I believe AR complements 3D printing by allowing for rapid prototyping and iterative model improvement in an economical and environmentally friendly way. Models can be repeatedly tested and viewed at full anatomical scale without regard to some of the constraints of physical models (gravity, thickness, printer size, cost). It also allows for remote collaboration through the sharing of 3D models with colleagues without the need for physical modeling.

I initially began my journey into the 3D world using freeware and off-the-shelf applications. However, I became increasingly aware of the need for more sophisticated software applications as I went further along in creating multiple model types at UCSF. I needed software that was robust, included a variety of features, and had attention to user experience and user interface design. 

At UCSF, through our Center for Advanced 3D Imaging + of which I am a Co-Director, we purchased the Materialise Mimics Innovation Suite, and I have been very impressed with the features and capabilities. Currently, as a final step to optimize for my specific AR app for the Microsoft HoloLens, which we named ‘Radha’ (or Radiology with Holographic Augmentation), I use Blender to add AR-optimized colors, shading effects, and polygon count.

A current project we’re working on with my colleagues in the ZSFGH Orthopedic Trauma Institute is an assessment of 3D AR models to improve preoperative classification of complex acetabular fractures. We hypothesize these models will allow for a lower degree of inter-observer variability in fracture classification, which in turn guides appropriate clinical management in these cases. We aim to investigate the ability of 3D AR models created with the Mimics software’s thickness analysis tool to determine optimal placement of fixation devices based on the bone thickness.

One particular case was a patient with a very complex congenital cardiac and abdominal malformation that required extensive chest and abdominal wall reconstructive repair. This case was planned between surgeons in pediatric surgery, pediatric cardiothoracic surgery, and plastic surgery. I segmented the case and created a full-scale holographic model including skin surface, bone, heart, lungs, airway, solid organs, and bowel. This model would have been extremely costly and challenging to display with any other method. I reviewed the model with my surgical colleagues in our surgical planning conference prior to the procedure, and it was a success!
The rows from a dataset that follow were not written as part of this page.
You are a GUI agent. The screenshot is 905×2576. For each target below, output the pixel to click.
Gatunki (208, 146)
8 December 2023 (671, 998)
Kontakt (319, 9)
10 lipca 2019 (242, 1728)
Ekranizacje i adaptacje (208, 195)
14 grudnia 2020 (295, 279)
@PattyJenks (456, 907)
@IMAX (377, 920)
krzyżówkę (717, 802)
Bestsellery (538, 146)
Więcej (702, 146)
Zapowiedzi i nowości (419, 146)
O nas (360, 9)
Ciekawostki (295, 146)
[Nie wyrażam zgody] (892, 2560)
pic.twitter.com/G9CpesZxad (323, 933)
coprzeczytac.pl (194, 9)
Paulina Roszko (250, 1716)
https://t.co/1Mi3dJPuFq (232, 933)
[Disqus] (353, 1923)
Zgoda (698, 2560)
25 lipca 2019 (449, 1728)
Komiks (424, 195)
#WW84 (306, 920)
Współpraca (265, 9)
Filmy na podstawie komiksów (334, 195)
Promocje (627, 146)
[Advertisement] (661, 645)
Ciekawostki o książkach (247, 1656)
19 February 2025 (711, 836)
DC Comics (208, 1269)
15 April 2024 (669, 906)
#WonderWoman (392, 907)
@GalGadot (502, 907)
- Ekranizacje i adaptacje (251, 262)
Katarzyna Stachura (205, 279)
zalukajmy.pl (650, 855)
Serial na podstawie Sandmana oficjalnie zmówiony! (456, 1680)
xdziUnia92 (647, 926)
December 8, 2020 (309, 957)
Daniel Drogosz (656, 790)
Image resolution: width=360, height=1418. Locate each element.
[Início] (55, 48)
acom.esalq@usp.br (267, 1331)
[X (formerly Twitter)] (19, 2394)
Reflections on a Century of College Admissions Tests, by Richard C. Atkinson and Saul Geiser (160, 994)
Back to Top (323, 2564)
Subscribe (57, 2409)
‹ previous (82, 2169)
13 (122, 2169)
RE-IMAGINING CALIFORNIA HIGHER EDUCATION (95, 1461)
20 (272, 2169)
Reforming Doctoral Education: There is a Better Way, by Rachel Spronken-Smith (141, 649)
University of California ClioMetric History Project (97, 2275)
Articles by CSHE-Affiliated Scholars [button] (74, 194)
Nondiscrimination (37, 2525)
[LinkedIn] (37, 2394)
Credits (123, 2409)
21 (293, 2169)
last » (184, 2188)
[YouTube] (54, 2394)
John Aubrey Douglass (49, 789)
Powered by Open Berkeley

I believe continued evidence building on the impact of augmented reality on clinical outcomes such as time under anesthesia, overall operating room time, and time under fluoroscopy will be critical for its widespread adoption. Continued innovation both in AR hardware and software will also be necessary to enable larger, more complex models that are not simply static representations, but animated models that reflect physiologic movements (breathing, heart rate, etc.). This will truly allow for realistic simulation and conceptualization for pre-surgical planning and more.